[START OF Information provided]

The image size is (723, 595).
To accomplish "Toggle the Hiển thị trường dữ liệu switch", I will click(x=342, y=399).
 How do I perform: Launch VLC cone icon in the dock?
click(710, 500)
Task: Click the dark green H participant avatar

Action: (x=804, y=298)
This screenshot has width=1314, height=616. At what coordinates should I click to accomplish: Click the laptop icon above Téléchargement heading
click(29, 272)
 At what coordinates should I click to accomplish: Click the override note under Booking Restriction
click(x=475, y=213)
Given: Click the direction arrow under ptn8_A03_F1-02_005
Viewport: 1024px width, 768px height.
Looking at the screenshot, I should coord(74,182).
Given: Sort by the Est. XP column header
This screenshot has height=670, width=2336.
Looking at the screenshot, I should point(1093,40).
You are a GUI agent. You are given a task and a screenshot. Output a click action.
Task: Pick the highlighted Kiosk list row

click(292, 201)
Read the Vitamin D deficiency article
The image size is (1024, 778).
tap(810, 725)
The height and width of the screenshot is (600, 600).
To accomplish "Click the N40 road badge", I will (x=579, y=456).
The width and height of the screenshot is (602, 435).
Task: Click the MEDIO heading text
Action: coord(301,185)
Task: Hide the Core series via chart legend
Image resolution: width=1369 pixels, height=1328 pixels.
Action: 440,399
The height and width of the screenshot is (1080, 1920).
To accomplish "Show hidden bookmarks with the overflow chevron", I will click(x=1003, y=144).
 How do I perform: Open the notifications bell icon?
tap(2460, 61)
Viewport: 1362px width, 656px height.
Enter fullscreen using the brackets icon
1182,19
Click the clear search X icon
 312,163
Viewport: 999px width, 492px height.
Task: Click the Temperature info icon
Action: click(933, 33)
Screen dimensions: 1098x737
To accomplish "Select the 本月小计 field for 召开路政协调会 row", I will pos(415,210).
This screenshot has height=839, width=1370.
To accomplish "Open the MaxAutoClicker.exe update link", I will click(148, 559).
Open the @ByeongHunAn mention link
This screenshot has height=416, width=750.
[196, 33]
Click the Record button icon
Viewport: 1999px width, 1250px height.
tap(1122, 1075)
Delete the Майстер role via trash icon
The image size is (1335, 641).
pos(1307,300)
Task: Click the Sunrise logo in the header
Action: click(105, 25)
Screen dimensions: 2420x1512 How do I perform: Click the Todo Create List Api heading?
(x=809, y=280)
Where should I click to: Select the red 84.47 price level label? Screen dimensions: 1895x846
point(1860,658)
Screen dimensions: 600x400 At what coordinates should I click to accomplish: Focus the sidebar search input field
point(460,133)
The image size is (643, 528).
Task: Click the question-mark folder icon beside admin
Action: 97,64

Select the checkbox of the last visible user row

[END OF Information provided]

**Do this**
Copy out, word for word, the rows running from the line that contains "Click the Record button icon" through the end of the rows, both ends included.

**Final result**
Click the Record button icon
Viewport: 1999px width, 1250px height.
tap(1122, 1075)
Delete the Майстер role via trash icon
The image size is (1335, 641).
pos(1307,300)
Task: Click the Sunrise logo in the header
Action: click(105, 25)
Screen dimensions: 2420x1512 How do I perform: Click the Todo Create List Api heading?
(x=809, y=280)
Where should I click to: Select the red 84.47 price level label? Screen dimensions: 1895x846
point(1860,658)
Screen dimensions: 600x400 At what coordinates should I click to accomplish: Focus the sidebar search input field
point(460,133)
The image size is (643, 528).
Task: Click the question-mark folder icon beside admin
Action: 97,64

Select the checkbox of the last visible user row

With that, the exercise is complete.